Istruzioni
[a] Ricopia la parte della recensione di Black Laden Crown che comincia con "VOTO RECENSORE" e termina con "tutto più ascoltabile...".
[b] Scrivi il seguito della recensione di Black Laden Crown, riprendendo subito dopo l'ultima frase riportata.

Testo estratto
▼
Black Laden Crown non è un album memorabile ed i sette anni di attesa sono eccessivi rispetto a quanto Danzig è riuscito ad offrirci, ma non è un totale disastro. Discontinuo; con una sfilza di batteristi impegnati praticamente sempre e solo a tenere il tempo senza alcun guizzo personale; con il basso -a tratti suonato dallo stesso Glenn- sempre poco evidente e la voce talvolta ad esserlo troppo sia come volumi che come qualità; ripetitivo e schematico per gran parte del suo svolgimento tanto da far quasi provare compassione per i musicisti in studio, dal curriculum legato a realtà di ottimo livello. Insomma: non certo un capolavoro dal punto di vista della scrittura pura, troppo lungo nel minutaggio rispetto ai contenuti (una decina di minuti in meno avrebbero probabilmente prodotto un miglioramento netto) e registrato in modo criticabile a prescindere dai suoni, coerenti con la filosofia e le scelte specifiche del personaggio. Eppure, Danzig riesce almeno per brevi tratti ad affascinare ed a farlo proprio con quella voce ormai lontana dai tempi migliori, con qualcuno di quei riff funerei e malefici, con certi assoli di Tommy Victor un po’ più in focus degli altri e soprattutto con tanto, ma tanto mestiere. Il bicchiere, alla fine, è per tre quarti vuoto e questo non è certo un buon segno, con Glenn Danzig che resta un gran personaggio e Black Laden Crown che galleggia attorno ad una risicatissima sufficienza; e non è un “6” più o meno politico che ci si attendeva da lui dopo una lontananza così lunga.



VOTO RECENSORE
60
VOTO LETTORI
69.9 su 10 voti [ VOTA]
Screwface
Mercoledì 8 Aprile 2020, 12.58.47
12
Danzig dovrebbe convincersi ad affidarsi ad un produttore professionista, invece che tentare di fare ciò che non è nelle sue corde... Nel 2017 non è possibile uscire con un disco con questi suoni... A livello di brani, salvo Devil on Hwy 9, Last Ride, Witching Hour, Pull the Sun. Il resto suona troppo riciclato da vecchi brani e privo di ispirazione, ma almeno con una produzione degna avrebbe potuto risultare tutto più ascoltabile...
▲
Dati grezzi
▼
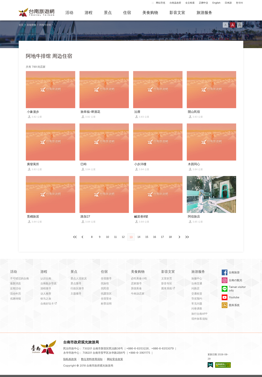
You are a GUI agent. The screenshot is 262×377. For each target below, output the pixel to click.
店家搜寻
▲
Risultati dell'esercizio
[a]
VOTO RECENSORE
60
VOTO LETTORI
69.9 su 10 voti [ VOTA]
Screwface
Mercoledì 8 Aprile 2020, 12.58.47
12
Danzig dovrebbe convincersi ad affidarsi ad un produttore professionista, invece che tentare di fare ciò che non è nelle sue corde... Nel 2017 non è possibile uscire con un disco con questi suoni... A livello di brani, salvo Devil on Hwy 9, Last Ride, Witching Hour, Pull the Sun. Il resto suona troppo riciclato da vecchi brani e privo di ispirazione, ma almeno con una produzione degna avrebbe potuto risultare tutto più ascoltabile...

[b]
Aceshigh
Domenica 3 Settembre 2017, 16.34.46
11
Album discreto, qualitativamente in linea con le ultime produzioni. Ovvio : i primi 4 album sono un'altra cosa. Secondo me le prime quattro tracce sono le peggiori, dopo le cose migliorano...
Raven
Sabato 24 Giugno 2017, 22.36.47
10
a breve avrai qualcosa
Giaxomo
Sabato 24 Giugno 2017, 21.33.26
9
Raven cacciami tra i rispolverati l'omonimo e Lucifuge! 😉😉
Metal73
Sabato 24 Giugno 2017, 21.25.04
8
Cresce ad ogni ascolto , album favoloso tra i migliori di Glenn .... 80 pieno !!!
Selenia
Mercoledì 31 Maggio 2017, 14.27.23
7
Dispiace dirlo per uno dei miei preferiti, ma è veramente terribile, non si salva proprio..
InvictuSteele
Mercoledì 31 Maggio 2017, 12.49.00
6
Ho sempre giustificato Danzig, dopo i primi 4 capolavori ha cominciato a sperimentare nei seguenti lavori e, seppur non arrivando a livelli eccelsi, ho apprezzato il suo coraggio e la sua voglia di rinnovarsi. L'ultimo album di inediti Deth Red Saboath mi era piaciuto abbastanza, un ritorno al passato, molto autocitazionista ma ispirato. Skeletons invece era uno schifo, brutte cover, registrate in modo penoso, e poi il nuovo album. Concordo con la recensione, un disco appena sufficiente, prodotto non bene, con la voce di Danzig invecchiata, anche se sempre magica. Le canzoni appaiono un po' troppo statiche e schematizzate, pur essendo buone prese singole, però ecco, non ci sono grossi guizzi né sferzate, è un album piatto, monotono e con tanti déjà-vu. Però al 6 ci arriva.
d.r.i.
Mercoledì 31 Maggio 2017, 12.17.16
5
zzzzzz, un tentativo di revival di se stesso mal riuscito. Voto non oltre il 50
freedom
Mercoledì 31 Maggio 2017, 9.38.19
4
Bello, scarno e sporco. Atmosfere cupe e malate come al solito. Produzione secondo me molto bella con l'unica pecca della voce effettivamente a momenti troppo alta. Danzig per quanto mi riguarda è sempre una garanzia. Voto 75.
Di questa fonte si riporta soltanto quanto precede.